It was a mouth-watering prospect. A play about the Harvey Weinstein scandal written by a man who knows Hollywood inside out and featuring a global movie star who is also a consummate stage actor.

David Mamet is the master of witty, piercing and understated dialogue, always hinting at anxieties underneath, the great challenger of politically correct orthodoxies. If anyone could find a human side to a monster, and make us question some of the nuances of the #MeToo movement, it’s him.

John Malkovich, prowling the stage like a bloated, warped colossus, plays the not even thinly disguised Weinstein figure, Barney Fein. He is present on stage throughout and dominates it with a towering performance that conveys not just the vulgarity, the bullying, and the predatory nature of the movie mogul, but also the paranoia that helped to define Weinstein.

As the play opens, Fein is responding to a screenwriter whom he has refused to pay and who is threatening to report him to the Writers’ Guild. “The writers’ guild would drink a beaker of my mucus if I asked them to,” the all-powerful Fein assures him. From the bully, we move on to the predator. A meeting is set up, inevitably, in a hotel room, with Yung Kim Li, an English female actor of Korean descent, to discuss a possible title of her new film, also the title of this play.

The meeting is arranged, in full knowledge of what will occur, by Fein’s assistant, Sondra, a seemingly moral void, as was the case with those around the real Weinstein. She is played with steely, blinkered determination, in a rather underwritten role, by Doon Mackichan, former star of TV comedy Smack the Pony.

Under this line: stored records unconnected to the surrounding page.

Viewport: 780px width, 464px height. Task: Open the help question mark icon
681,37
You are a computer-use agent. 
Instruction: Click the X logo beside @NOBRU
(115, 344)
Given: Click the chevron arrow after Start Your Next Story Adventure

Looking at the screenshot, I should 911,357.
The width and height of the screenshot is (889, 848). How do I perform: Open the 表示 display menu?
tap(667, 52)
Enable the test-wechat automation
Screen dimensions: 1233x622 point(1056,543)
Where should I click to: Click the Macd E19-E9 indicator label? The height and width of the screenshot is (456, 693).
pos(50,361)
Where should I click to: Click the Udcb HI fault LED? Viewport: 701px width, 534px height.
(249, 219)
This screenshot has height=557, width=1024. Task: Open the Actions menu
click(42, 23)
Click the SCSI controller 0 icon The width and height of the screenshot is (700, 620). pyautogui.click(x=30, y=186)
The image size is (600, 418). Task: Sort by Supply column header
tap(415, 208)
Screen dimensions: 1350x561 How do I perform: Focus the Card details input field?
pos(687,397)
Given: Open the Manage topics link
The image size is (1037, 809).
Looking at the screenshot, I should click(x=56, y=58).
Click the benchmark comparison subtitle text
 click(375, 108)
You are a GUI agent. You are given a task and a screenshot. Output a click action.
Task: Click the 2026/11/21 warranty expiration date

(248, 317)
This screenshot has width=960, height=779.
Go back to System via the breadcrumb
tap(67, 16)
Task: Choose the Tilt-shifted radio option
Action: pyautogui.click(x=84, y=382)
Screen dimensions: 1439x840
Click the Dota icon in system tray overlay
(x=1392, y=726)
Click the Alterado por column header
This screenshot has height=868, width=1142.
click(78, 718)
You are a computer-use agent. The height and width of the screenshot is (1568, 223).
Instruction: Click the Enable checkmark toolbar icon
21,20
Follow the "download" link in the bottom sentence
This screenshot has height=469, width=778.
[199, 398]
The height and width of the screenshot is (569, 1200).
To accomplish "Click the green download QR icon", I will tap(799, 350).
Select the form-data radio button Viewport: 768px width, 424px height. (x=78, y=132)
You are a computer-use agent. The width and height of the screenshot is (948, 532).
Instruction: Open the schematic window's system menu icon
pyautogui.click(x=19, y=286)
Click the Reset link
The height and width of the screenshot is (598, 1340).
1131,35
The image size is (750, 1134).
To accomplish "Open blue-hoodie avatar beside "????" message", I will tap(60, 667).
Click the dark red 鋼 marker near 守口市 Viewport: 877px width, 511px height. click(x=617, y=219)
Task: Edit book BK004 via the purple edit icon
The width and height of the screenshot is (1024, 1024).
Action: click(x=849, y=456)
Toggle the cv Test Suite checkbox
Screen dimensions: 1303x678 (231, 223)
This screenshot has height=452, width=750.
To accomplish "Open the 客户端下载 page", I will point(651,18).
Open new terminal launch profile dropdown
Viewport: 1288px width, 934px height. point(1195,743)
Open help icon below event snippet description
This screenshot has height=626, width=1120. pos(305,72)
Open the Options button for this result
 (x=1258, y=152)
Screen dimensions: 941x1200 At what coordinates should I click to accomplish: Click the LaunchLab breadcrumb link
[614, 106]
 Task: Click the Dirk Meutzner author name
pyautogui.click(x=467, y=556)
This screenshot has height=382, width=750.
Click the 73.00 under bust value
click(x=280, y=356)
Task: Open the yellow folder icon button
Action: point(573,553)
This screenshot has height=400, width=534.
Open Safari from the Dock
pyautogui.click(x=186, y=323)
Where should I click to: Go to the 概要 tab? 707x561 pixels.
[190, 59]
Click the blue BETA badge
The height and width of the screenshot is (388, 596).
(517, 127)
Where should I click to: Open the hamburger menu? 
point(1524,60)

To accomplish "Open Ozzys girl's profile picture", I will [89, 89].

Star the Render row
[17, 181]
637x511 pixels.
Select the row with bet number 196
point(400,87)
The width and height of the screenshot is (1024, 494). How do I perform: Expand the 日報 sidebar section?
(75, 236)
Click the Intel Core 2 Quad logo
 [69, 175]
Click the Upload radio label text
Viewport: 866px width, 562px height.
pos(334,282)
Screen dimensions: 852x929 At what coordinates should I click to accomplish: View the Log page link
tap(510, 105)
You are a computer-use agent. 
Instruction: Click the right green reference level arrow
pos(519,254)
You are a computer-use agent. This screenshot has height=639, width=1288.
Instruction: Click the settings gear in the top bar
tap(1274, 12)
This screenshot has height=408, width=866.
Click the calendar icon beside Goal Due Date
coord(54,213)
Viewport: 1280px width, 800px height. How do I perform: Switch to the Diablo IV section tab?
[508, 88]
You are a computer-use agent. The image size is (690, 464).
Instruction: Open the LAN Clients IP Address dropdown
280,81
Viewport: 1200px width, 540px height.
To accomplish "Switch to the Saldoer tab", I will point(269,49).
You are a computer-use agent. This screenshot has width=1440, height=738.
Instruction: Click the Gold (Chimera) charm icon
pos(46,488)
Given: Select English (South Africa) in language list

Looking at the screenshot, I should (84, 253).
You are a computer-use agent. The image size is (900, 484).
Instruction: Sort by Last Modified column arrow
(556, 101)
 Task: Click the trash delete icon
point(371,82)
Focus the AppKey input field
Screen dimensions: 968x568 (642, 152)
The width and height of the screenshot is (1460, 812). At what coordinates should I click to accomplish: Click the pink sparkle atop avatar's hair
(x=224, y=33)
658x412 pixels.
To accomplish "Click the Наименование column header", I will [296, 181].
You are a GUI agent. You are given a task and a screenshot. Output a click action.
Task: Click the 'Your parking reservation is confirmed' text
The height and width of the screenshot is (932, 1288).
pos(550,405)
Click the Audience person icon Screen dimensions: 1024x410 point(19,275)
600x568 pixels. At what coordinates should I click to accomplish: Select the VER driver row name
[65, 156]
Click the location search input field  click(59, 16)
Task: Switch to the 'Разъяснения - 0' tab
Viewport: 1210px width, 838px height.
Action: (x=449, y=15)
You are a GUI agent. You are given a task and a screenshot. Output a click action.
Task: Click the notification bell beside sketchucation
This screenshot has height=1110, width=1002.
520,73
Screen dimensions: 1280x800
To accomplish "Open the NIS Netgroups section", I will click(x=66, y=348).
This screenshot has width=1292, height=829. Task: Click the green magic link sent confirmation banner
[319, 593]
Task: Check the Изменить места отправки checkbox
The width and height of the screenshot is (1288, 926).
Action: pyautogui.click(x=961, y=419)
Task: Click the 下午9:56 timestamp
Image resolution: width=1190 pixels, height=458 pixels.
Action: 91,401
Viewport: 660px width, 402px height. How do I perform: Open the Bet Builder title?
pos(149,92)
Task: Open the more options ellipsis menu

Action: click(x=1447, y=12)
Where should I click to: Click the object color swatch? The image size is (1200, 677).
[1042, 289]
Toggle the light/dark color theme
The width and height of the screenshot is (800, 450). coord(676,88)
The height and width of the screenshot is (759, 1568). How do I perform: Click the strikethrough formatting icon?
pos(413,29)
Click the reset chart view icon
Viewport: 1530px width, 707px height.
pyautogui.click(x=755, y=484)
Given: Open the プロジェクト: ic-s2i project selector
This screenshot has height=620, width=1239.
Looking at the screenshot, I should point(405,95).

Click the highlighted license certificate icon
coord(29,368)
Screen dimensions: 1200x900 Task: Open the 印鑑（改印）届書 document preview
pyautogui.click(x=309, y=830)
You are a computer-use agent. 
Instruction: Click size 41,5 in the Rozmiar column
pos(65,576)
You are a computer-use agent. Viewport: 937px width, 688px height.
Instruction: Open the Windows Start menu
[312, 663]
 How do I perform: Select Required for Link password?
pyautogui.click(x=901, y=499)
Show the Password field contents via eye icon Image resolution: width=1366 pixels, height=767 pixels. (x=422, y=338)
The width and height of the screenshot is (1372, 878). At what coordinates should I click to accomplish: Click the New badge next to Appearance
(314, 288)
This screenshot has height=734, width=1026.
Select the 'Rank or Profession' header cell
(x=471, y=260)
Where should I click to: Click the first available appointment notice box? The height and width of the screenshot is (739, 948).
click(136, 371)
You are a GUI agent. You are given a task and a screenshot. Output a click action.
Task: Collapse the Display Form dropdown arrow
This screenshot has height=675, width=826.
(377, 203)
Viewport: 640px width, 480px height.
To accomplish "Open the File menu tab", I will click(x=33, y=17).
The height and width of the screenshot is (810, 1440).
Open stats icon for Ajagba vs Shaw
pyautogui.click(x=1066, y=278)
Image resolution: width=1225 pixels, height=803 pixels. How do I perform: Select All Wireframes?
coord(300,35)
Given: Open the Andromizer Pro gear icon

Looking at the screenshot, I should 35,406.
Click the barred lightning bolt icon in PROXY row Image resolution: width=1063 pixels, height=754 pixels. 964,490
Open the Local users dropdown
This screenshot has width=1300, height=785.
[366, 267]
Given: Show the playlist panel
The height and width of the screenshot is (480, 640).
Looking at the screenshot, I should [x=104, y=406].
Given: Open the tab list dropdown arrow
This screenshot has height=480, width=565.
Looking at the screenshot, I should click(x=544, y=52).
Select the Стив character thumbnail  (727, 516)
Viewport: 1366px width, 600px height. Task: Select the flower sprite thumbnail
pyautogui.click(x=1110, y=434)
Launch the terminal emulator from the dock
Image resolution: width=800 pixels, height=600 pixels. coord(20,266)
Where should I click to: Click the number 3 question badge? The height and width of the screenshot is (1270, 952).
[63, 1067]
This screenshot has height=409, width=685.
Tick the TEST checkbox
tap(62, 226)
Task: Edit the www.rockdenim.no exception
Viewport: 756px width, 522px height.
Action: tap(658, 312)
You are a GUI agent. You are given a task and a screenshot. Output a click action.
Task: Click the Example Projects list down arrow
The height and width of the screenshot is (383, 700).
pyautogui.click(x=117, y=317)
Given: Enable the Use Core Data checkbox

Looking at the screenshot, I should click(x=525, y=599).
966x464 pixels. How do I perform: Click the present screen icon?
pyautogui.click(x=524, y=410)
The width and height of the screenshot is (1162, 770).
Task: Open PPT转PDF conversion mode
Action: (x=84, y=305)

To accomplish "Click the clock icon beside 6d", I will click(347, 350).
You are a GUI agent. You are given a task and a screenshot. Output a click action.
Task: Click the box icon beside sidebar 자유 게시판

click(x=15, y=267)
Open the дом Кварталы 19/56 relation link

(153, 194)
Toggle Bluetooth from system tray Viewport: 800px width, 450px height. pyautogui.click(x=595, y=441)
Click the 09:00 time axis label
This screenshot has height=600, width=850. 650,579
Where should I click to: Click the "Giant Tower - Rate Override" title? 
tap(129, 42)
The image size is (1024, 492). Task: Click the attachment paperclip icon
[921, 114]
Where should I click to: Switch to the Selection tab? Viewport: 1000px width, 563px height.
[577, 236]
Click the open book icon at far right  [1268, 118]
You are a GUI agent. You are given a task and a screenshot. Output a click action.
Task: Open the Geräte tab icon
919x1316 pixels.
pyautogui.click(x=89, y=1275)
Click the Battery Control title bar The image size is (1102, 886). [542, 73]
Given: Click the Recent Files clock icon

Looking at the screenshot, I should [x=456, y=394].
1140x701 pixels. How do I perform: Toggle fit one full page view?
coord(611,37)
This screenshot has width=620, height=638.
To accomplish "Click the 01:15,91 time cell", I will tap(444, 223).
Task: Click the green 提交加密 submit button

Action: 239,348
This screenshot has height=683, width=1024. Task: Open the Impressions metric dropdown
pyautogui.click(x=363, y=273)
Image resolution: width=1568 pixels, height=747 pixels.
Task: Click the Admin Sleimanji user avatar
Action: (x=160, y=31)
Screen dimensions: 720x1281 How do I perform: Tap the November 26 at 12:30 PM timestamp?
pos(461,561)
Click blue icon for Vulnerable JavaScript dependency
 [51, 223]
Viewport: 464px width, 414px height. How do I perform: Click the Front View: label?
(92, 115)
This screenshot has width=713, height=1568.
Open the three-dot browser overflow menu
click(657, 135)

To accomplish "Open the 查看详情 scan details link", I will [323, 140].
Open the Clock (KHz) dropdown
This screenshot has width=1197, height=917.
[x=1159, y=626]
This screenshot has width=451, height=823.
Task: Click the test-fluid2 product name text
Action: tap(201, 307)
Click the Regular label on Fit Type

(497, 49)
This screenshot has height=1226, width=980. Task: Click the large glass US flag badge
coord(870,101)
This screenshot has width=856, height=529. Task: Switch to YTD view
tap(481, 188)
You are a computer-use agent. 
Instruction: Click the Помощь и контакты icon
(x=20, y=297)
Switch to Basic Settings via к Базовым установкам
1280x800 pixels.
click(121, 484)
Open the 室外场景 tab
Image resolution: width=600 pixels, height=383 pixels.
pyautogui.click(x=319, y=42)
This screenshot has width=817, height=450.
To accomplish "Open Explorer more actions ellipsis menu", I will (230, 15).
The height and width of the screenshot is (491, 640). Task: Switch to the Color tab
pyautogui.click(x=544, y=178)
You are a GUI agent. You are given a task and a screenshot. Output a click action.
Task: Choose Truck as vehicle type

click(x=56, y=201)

In the hotel room, Fein, as with Weinstein, intersperses a bare minimum of charm with the bullying, before making the request that she come into the next room to watch him shower and masturbate – or he won’t release the film. He has a limited time frame as he has taken a pill, presumably to enhance his libido. Humour in such a wretched and so recent scenario has its own dangers, and it’s hard to laugh at such a contrivance. But there are better moments of Mamet wit. As he makes his outrageous, sexual demands, Fein adds: “I don’t think you understand how much money I gave to the Democratic Party.”

Ioanna Kimbook, making her West End debut, gives a remarkably assured performance in the role of the molested young woman, juggling discomfort and distaste with a need to remain polite and accommodating to get her film released. She has just been on a 27-hour flight, she says, and at one moment falls asleep, at which point Fein removes her belt.

Mamet does not stint from giving Malkovich the crude dialogue that is all too believable of the real Weinstein. “You want me to make you the Asian Audrey Hepburn, and you won’t kick back one blow job, which would take one minute.”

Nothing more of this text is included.